While the Reserve Bank of India did its part with interest rate increase to cool inflationary pressures, the government appears to have done more to contain the key item in the inflation basket – food.

Economists including at Goldman Sachs say that government measures – release of stock, selective curbs on exports, and raising imports – have done more to keep a lid on prices skyrocketing.

Even as global food and fertilizer prices rose following Russia’s invasion of Ukraine, food price inflation in India remained relatively muted. “ Higher subsidies on fertilisers and excise-duty cuts for petroleum products have blunted the inflationary impact of the Russia-Ukraine war, which has contributed to reducing inflation differentials between India and the rest of the world” , said Rahul Bajoria, chief India economist at Barclays Capital.

The central government undertook two main measures to absorb the commodity supply shock which followed the pandemic shock.
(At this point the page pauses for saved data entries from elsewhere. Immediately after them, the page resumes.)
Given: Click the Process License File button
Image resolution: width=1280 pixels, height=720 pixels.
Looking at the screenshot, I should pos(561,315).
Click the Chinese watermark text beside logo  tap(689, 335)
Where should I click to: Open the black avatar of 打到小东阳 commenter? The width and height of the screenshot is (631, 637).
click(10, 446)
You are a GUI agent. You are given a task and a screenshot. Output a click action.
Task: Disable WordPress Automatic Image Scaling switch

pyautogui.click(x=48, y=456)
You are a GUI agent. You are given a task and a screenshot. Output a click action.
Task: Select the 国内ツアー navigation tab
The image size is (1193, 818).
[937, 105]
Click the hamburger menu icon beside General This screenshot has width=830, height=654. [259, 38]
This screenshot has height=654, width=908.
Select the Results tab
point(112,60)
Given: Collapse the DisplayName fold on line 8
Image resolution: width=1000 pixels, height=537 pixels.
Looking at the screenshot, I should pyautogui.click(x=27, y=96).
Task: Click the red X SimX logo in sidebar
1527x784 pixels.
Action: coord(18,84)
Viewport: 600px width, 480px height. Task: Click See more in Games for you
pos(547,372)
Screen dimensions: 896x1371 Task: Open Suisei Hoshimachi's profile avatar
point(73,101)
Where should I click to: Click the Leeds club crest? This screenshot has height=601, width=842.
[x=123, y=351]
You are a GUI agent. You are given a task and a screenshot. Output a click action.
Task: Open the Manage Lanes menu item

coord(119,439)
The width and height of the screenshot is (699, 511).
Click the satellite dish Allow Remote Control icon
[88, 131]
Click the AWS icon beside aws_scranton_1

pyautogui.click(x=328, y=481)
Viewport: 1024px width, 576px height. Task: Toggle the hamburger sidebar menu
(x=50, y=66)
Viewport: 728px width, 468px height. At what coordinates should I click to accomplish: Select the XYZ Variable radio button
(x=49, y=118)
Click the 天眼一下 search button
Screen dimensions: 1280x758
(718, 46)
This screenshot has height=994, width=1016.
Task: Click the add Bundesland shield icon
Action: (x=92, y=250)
It increased food subsidy by Rs 1.3 lakh crore (0.5% of GDP) from the budget estimate of Rs 2.1tn (0.8% of GDP) and distributed a total of 20.2mn tons of rice and 12.2mn tons of wheat since March 2022 under the public distribution system at subsidized prices. “The fertilizer subsidy helped contain food inflation by partly arresting pass-through of farm input costs to food inflation” said Santanu Sengupta, chief India economist at Goldman Sachs. While farm input inflation rose by around 25%, according to economists’ estimates, food inflation was contained around 6 percent as a result.
The government fiscal concessions were possible due to fiscal space created by buoyanyt revenues and may not be harsh on the overall fiscal health. “ Strong revenue, particularly from direct and indirect taxes, has been a key tailwind to consolidation efforts, also benefiting from hastened formalisation and better due diligence. This has helped to offset a bigger subsidy bill, undertake administrative measures to absorb price increases “ said Radhika Rao, senior economist at DBS Bank. “ With energy prices coming off the boil and inflation peak behind us, the policy committee is expected to retain a hawkish tilt but move in smaller increments”.

But fiscal policy would need to be restrictive over the longer period. “This means that fiscal policy, while expansionary in the near term, will need to turn slightly more restrictive in the medium term — which could either push up inflation (through GST or fuel duty hikes), or push down growth (through expenditure rationalisation) — which should help to ensure macro stability in the medium term” said Bajoria.

Goldman Sachs forecasts headline CPI inflation to decrease to 6.1% year-on-year in 2023 from 6.8% y-o-y in 2022, as active government intervention is likely to cap food inflation. Going forward, it sees some upside risk to cereal inflation due to estimated decline in production, and depletion of inventories. Also, sowing of pulses in the Kharif (summer) season was 6% less compared to last year and is likely to affect its production.

“ Given upside risks to core services inflation, and India running negative real rates, we think the RBI is likely to hike the repo rate by 50bp in the December 2022 policy meeting, followed by 35bps in the February meeting which would take the repo rate to a peak” said Sengupta.